* [PROBLEM REQUIREMENTS]
Scale the lines from the one containing "Where should I click to: Click" through the end of the records, reproducing them in full with their requests and multiplying every coordinate in the answers by 0.45, rounded to whole numbers with halves rounded up. Return only those lines.
╭──
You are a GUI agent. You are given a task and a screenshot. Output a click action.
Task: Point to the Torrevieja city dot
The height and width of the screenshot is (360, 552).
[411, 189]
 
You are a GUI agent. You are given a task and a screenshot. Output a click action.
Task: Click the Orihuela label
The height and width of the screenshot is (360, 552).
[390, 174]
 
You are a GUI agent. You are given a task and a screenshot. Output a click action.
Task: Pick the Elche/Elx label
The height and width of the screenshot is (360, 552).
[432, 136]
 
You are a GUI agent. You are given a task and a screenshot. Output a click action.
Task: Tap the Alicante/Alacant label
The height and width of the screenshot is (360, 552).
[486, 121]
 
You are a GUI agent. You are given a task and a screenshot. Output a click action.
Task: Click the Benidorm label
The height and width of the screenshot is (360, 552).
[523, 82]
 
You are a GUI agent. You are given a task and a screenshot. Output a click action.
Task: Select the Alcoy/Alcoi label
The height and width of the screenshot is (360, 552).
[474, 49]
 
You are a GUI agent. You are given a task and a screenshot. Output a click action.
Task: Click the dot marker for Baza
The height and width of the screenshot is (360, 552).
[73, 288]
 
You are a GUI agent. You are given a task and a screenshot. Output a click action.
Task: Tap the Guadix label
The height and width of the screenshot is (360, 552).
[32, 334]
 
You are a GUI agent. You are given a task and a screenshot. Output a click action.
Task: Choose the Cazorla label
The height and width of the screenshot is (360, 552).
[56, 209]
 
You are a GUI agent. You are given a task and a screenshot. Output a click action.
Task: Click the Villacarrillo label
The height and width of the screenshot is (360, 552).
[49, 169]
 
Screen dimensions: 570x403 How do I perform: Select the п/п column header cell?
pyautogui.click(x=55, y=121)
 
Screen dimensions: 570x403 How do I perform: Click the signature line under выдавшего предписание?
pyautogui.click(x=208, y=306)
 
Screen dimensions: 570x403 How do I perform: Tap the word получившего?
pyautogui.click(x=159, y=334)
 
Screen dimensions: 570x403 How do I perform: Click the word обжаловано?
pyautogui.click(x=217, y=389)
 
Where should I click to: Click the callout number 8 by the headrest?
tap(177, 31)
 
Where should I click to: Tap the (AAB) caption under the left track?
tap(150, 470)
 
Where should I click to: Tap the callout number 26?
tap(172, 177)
╰──
* [OUTPUT BELOW]
Where should I click to: Click the callout number 8 by the headrest?
tap(80, 14)
 
Where should I click to: Tap the (AAB) caption under the left track?
tap(68, 212)
 
Where should I click to: Tap the callout number 26?
tap(77, 80)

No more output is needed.